Your objective. Please set down, word for word, the line that contains "You are a computer-use agent. 687x299 pixels." and every line after it to the end of the entries below, omitting the pictures.

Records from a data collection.
== == ==

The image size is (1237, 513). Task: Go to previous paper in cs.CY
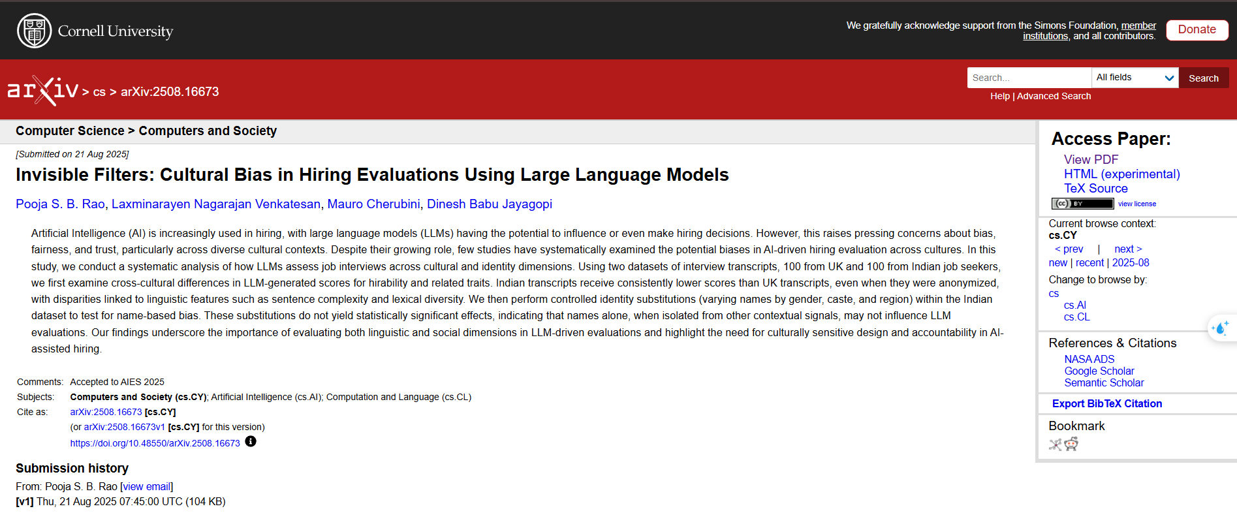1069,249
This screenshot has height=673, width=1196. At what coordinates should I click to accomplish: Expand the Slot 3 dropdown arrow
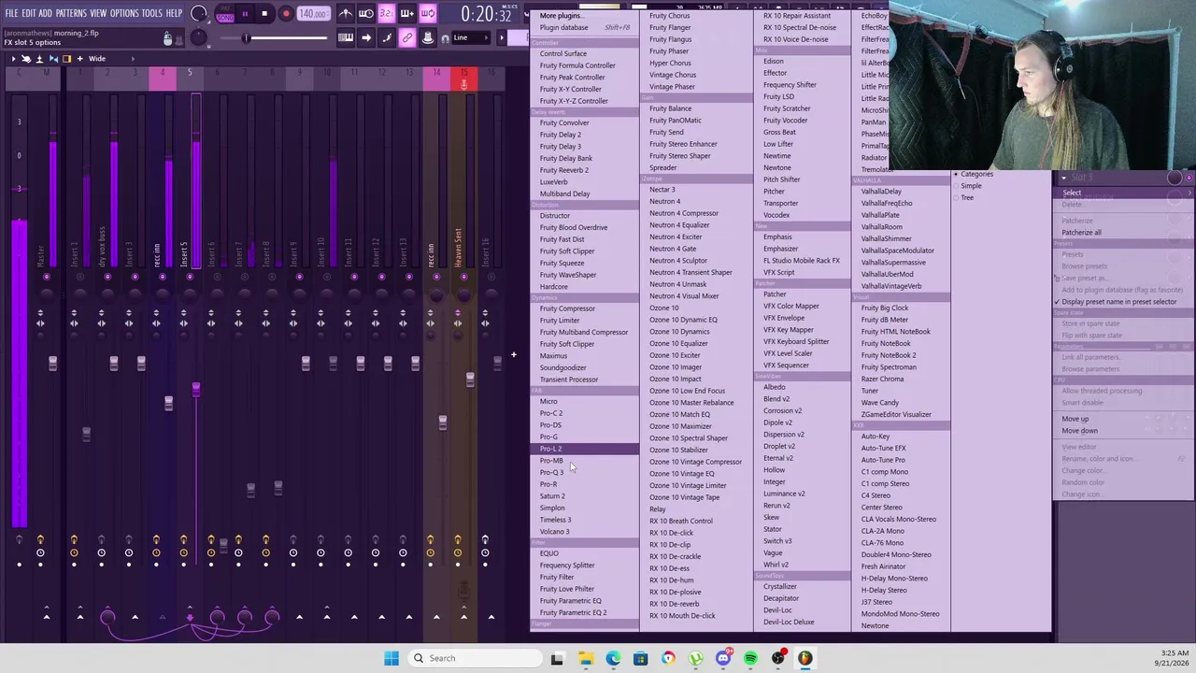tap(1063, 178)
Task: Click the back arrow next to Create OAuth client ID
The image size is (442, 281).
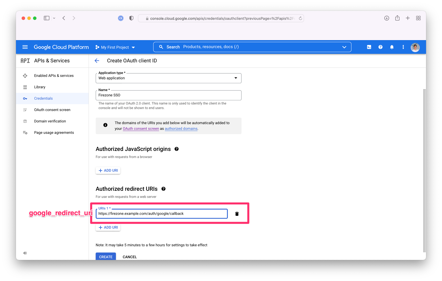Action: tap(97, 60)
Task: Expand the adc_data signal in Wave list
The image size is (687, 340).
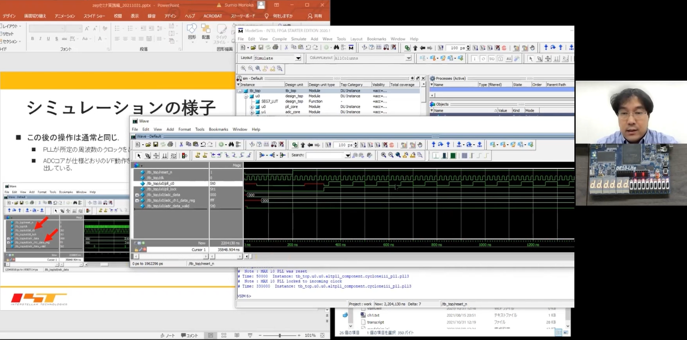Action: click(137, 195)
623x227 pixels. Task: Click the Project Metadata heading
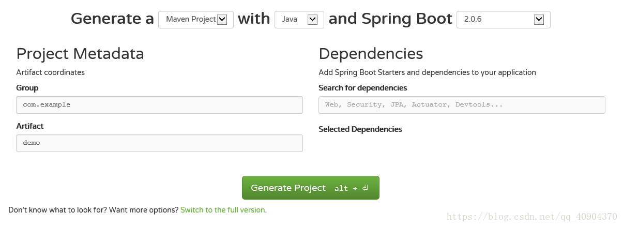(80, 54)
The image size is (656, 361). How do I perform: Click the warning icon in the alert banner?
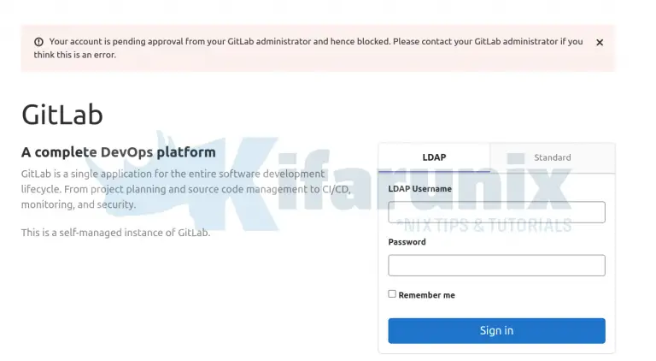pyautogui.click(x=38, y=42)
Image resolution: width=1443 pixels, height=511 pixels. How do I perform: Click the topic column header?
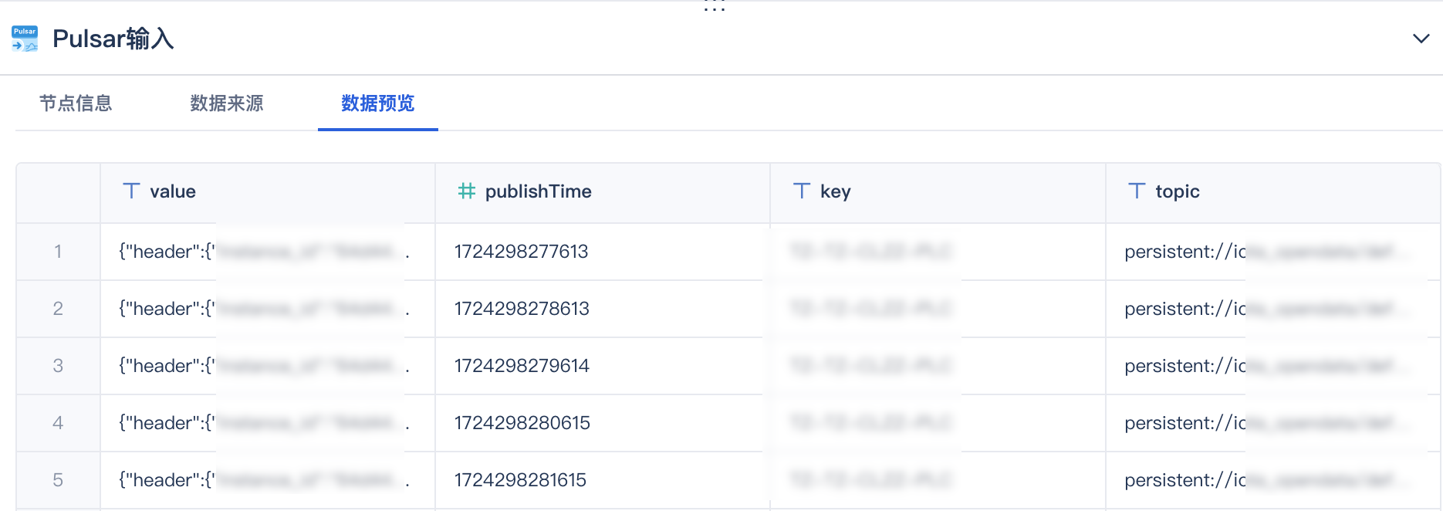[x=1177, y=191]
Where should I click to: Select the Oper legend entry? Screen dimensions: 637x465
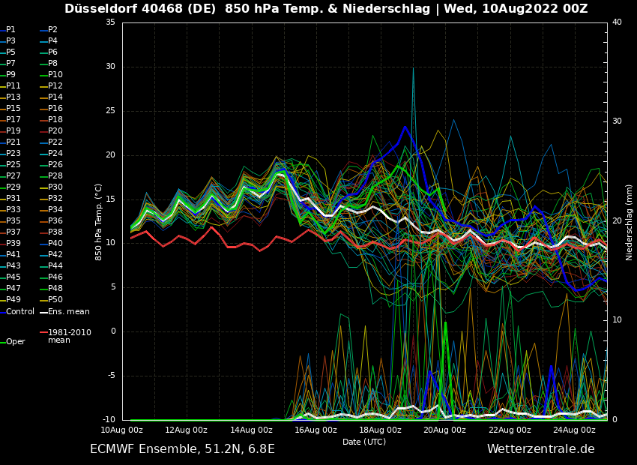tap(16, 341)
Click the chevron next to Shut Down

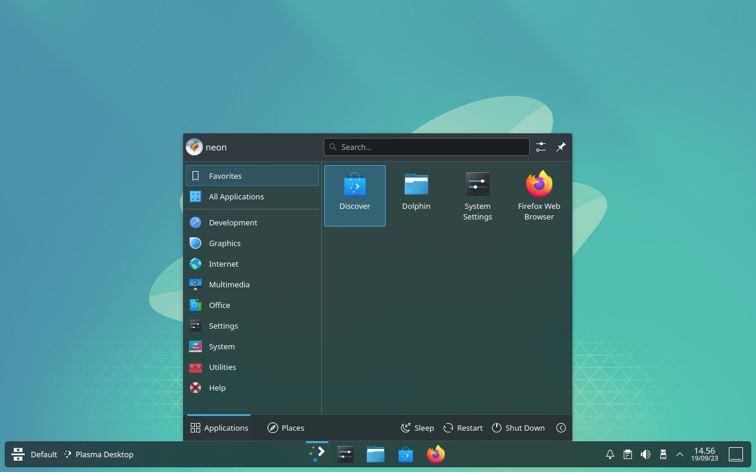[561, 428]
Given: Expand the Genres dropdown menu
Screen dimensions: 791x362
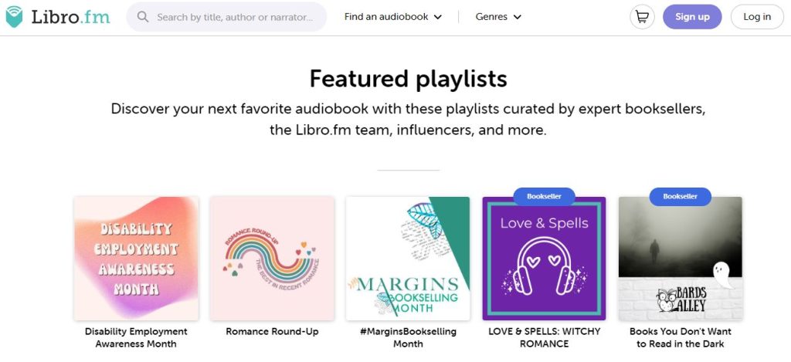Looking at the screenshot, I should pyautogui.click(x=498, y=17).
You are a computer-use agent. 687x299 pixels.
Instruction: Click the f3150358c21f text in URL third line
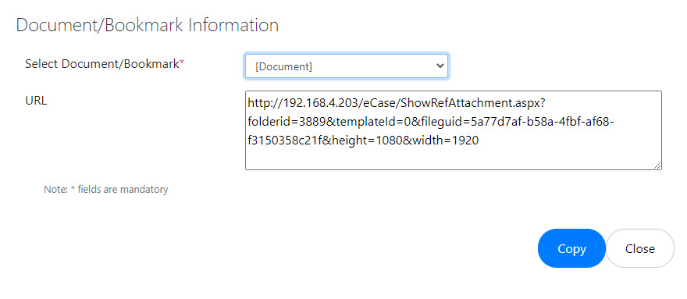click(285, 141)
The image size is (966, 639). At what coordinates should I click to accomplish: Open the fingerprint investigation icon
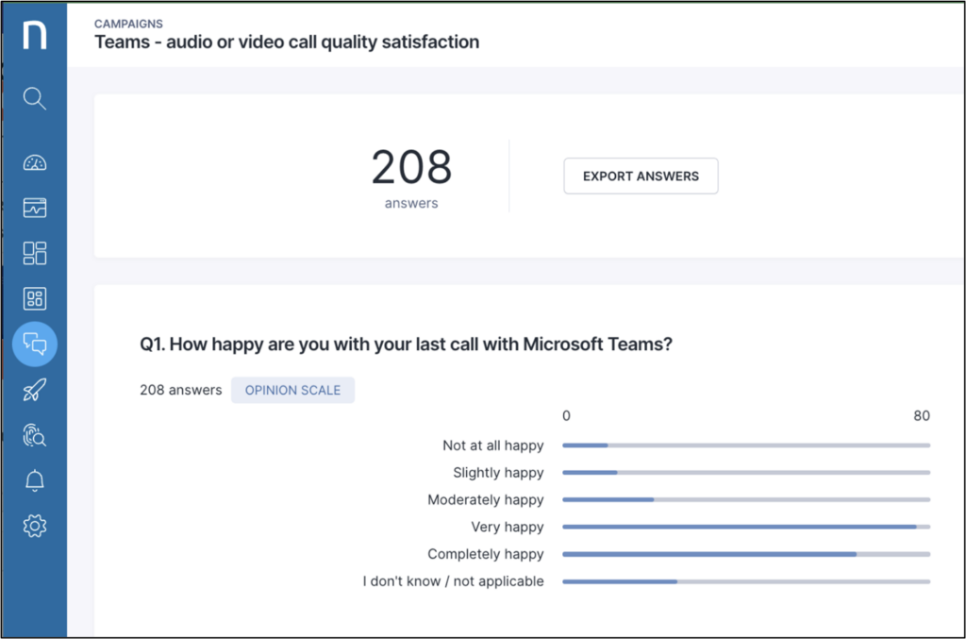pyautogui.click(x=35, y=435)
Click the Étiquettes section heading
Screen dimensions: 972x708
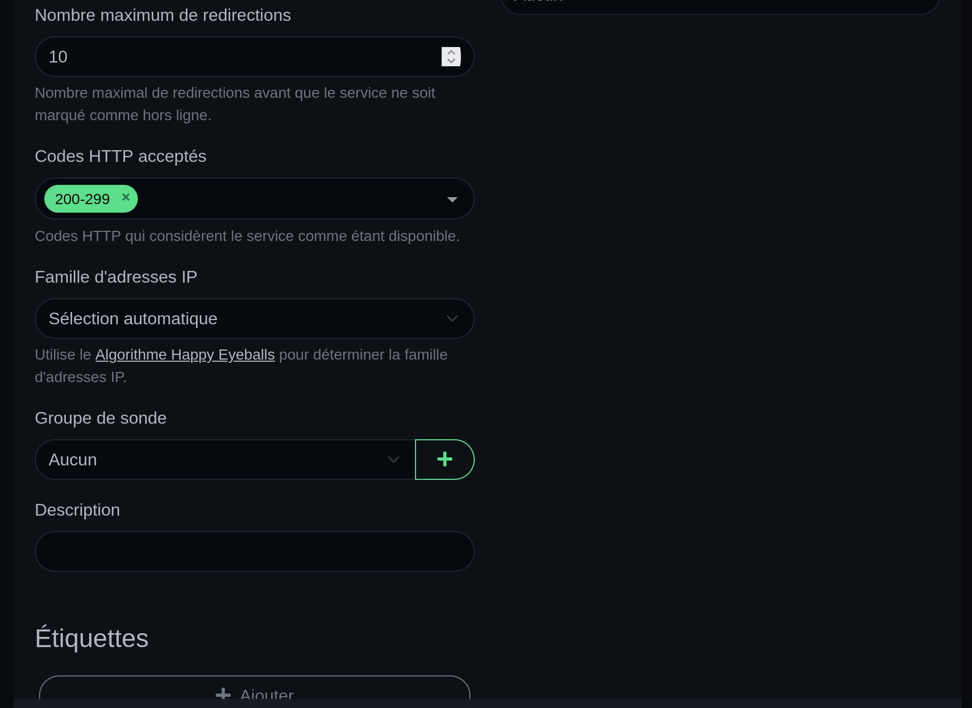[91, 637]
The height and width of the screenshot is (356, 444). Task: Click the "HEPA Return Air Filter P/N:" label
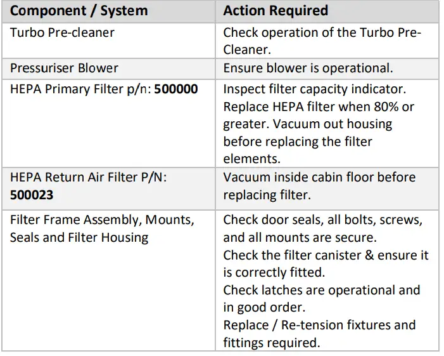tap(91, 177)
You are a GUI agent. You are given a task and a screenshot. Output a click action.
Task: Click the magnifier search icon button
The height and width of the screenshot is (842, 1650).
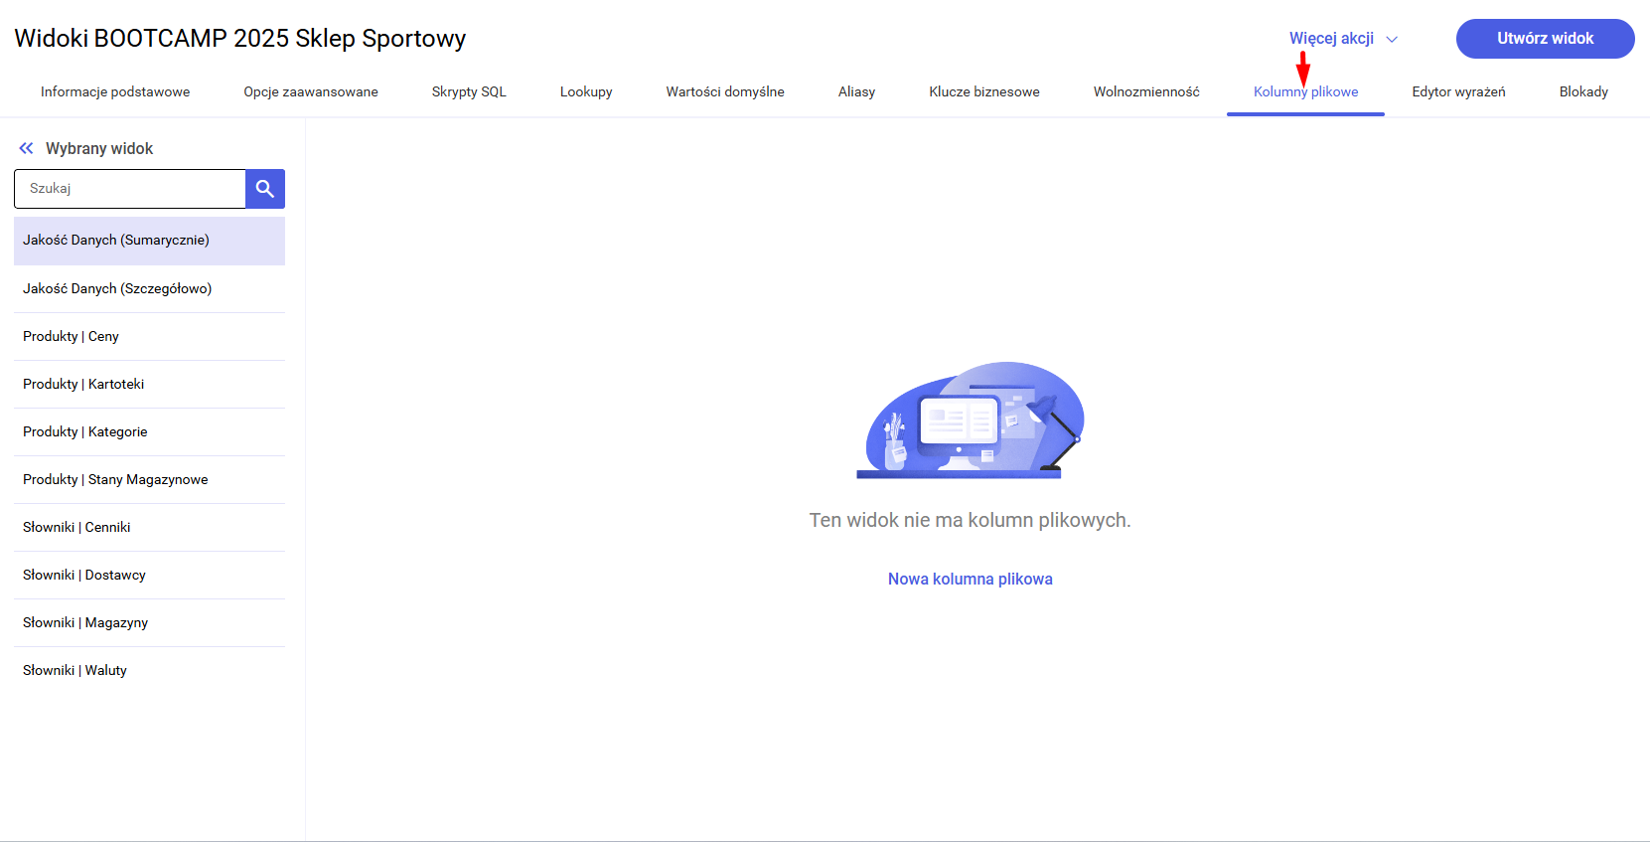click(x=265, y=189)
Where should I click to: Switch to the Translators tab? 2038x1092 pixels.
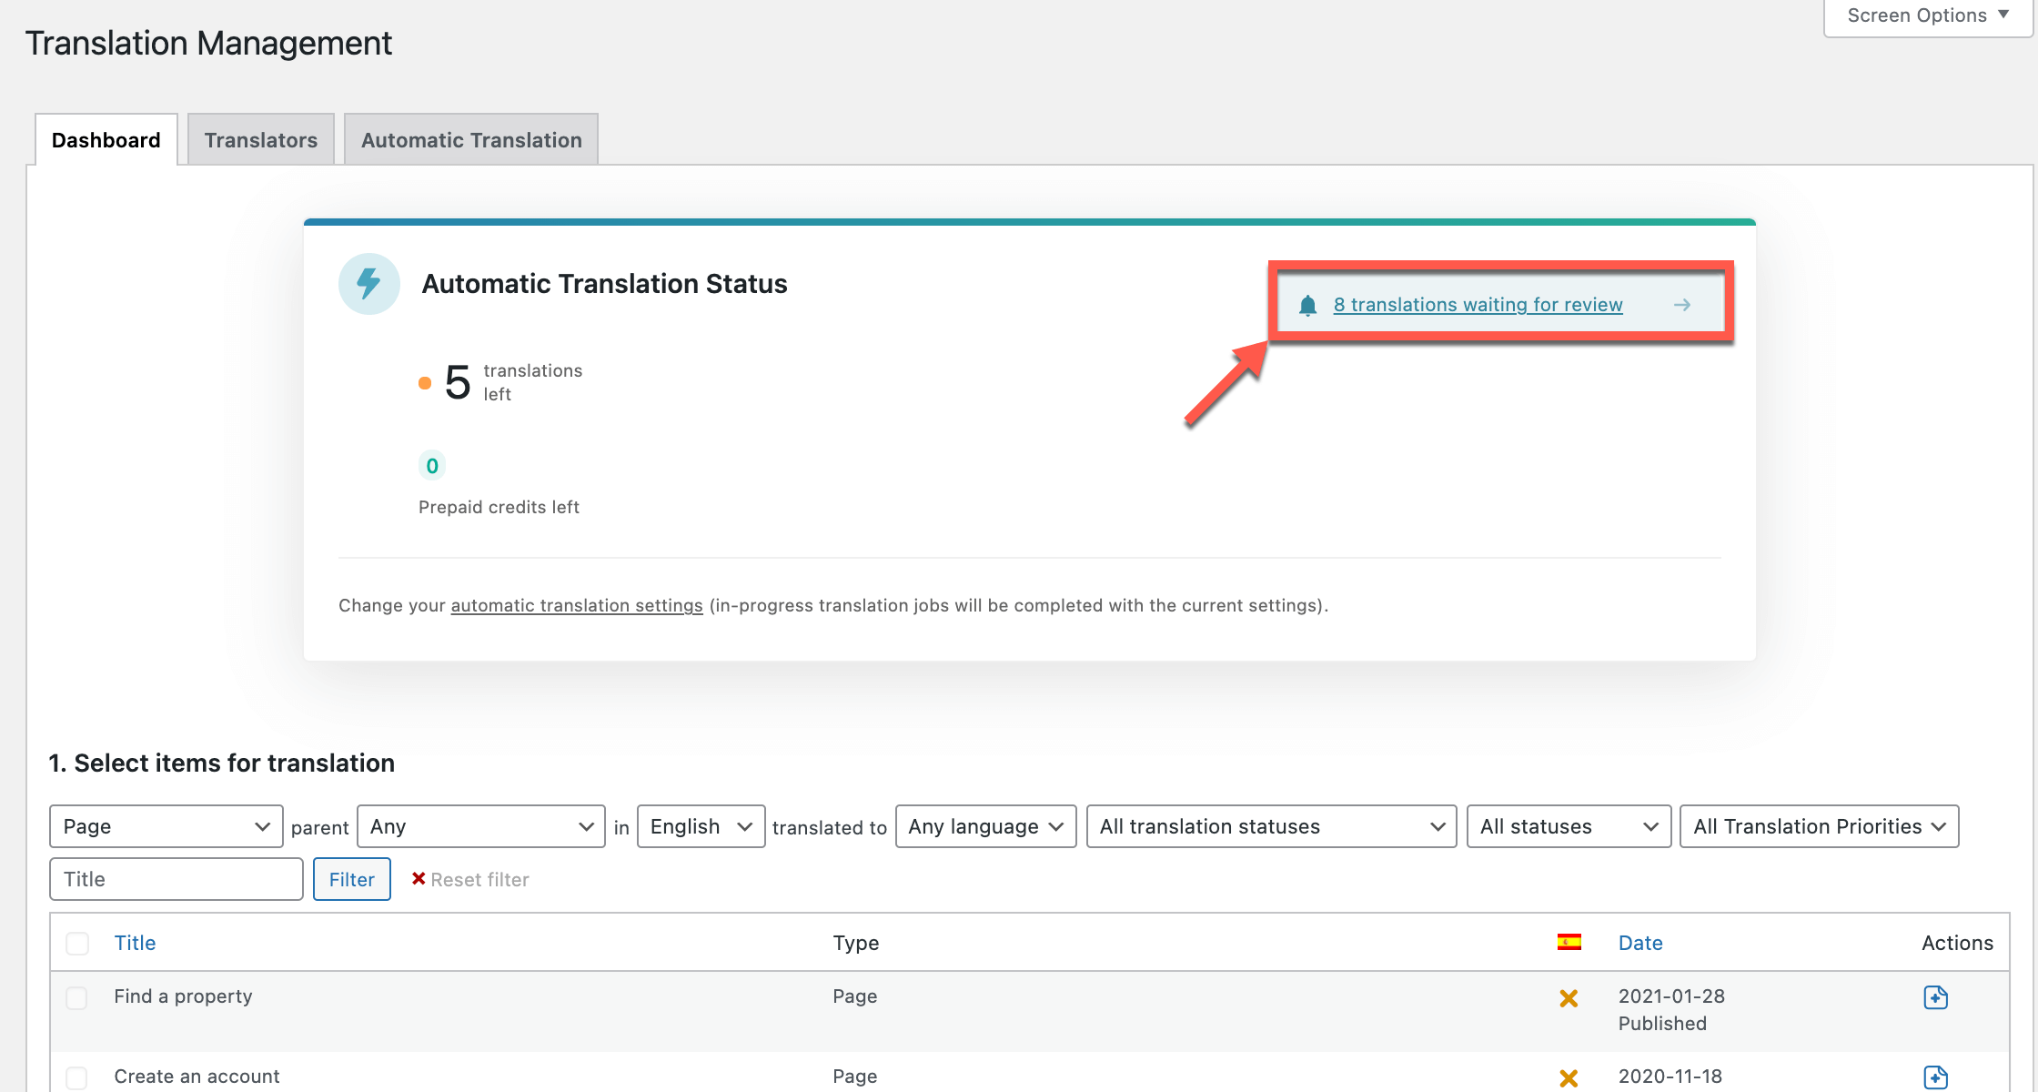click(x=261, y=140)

== == ==

Solution below.
You are a computer-use agent. 687x299 pixels.
Instruction: Click the f3150358c21f text in URL third line
click(285, 141)
The image size is (966, 639). At what coordinates should I click to accomplish: Open the fingerprint investigation icon
pyautogui.click(x=35, y=435)
Click the Étiquettes section heading
Screen dimensions: 972x708
[91, 637]
The height and width of the screenshot is (356, 444). Task: Click the "HEPA Return Air Filter P/N:" label
tap(91, 177)
You are a GUI agent. You are given a task and a screenshot. Output a click action.
Task: Click the magnifier search icon button
The height and width of the screenshot is (842, 1650).
click(x=265, y=189)
Where should I click to: Switch to the Translators tab? 2038x1092 pixels.
click(x=261, y=140)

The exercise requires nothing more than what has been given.